Skip to content

Kathleen Brown, the governor’s sister, has made $1.1 million as Sempra Energy director since 2013. The governor has apparently taken no steps to manage the conflict of interest.


To the shock of many, California state regulators recently deemed the Aliso Canyon gas storage facility safe to reopen — the same facility that experienced a massive methane blow out in 2015-2016 that carried with it devastating health, economic, and environmental impacts.

In allowing the facility to re-open, state regulators have effectively chosen to prioritize the interests and profits of the company behind the methane leak – Southern California Gas, which is owned by San Diego-based Sempra Energy – over the interests of residents in communities surrounding the facility and the public interest writ large.

The decision raises fresh concerns about the state’s close relationship with the company.

Specifically, Governor Jerry Brown’s sister, Kathleen Brown, is a highly-compensated board member of Sempra Energy – a significant conflict of interest that the governor’s office has apparently taken no steps to manage.

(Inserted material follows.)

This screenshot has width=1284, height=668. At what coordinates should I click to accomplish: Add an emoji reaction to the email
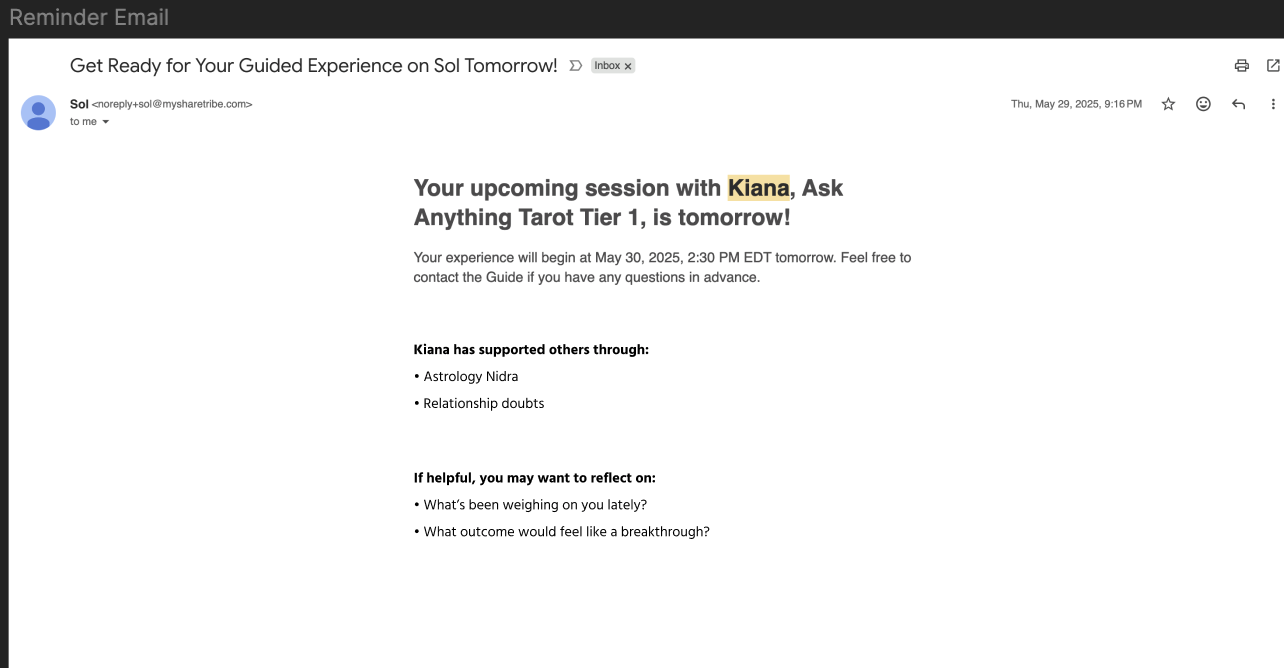click(x=1203, y=104)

In 2015, when PAI released a report on this issue, Kathleen Brown’s total compensation from the company stood at $456,245 from 2013-2014. Since then, her compensation from the company over the course of her tenure has increased to over $1.1 million in the form of cash, stock, and other benefits.

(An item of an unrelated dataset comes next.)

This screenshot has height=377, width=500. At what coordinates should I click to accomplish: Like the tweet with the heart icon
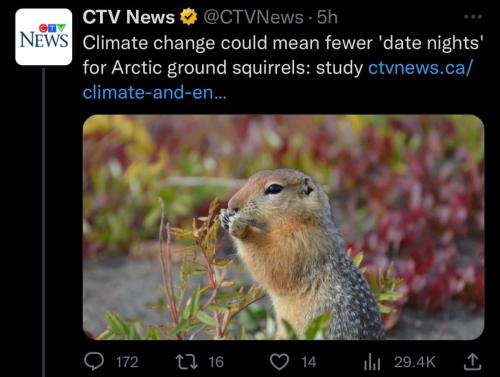pos(279,362)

Since the leak, the governor and his staff have dismissed any concerns about this million dollar conflict as off-base, while taking no steps to provide a legal rationale or manage the conflict.

Kathleen Brown’s Million Dollar Part-Time Oversight Role at Sempra Energy

Kathleen Brown has served on the Sempra Energy board since 2013, a four-year period during which she has collected a whopping $1.1 million for the part-time oversight role.

Kathleen was initially installed on the company’s board due to her knowledge of state government, according to Sempra Energy’s 2014 proxy filing, which cited her “extensive experience in both the public and private financial sectors, as well as in-depth knowledge of California government processes.”

Though she has her own experience in California government – in Los Angeles city government and as state treasurer – it is hard to see how her relationship with her brother, who was serving as governor in 2013 when she was appointed to the board, would not inform her knowledge of state government and be a relevant consideration for the company.

Kathleen Brown’s profile on the Sempra Board of Directors’ page

In addition to having fiduciary responsibility for the company, Kathleen also serves as a member of the board’s Environmental, Health, Safety, and Technology Committee. The committee’s responsibilities are clearly relevant to the Aliso Canyon gas leak – both in overseeing the company’s response to the leak and monitoring relevant regulatory developments. These responsibilities include the following, as outlined in the proxy:

    “Assisting the board in overseeing the company’s programs and performance related to environmental, health, safety and technology matters”

    “Reviewing environmental, health and safety laws, regulations and developments at the global, national, regional and local level and evaluating ways to address these matters as part of the company’s business strategy and operations.”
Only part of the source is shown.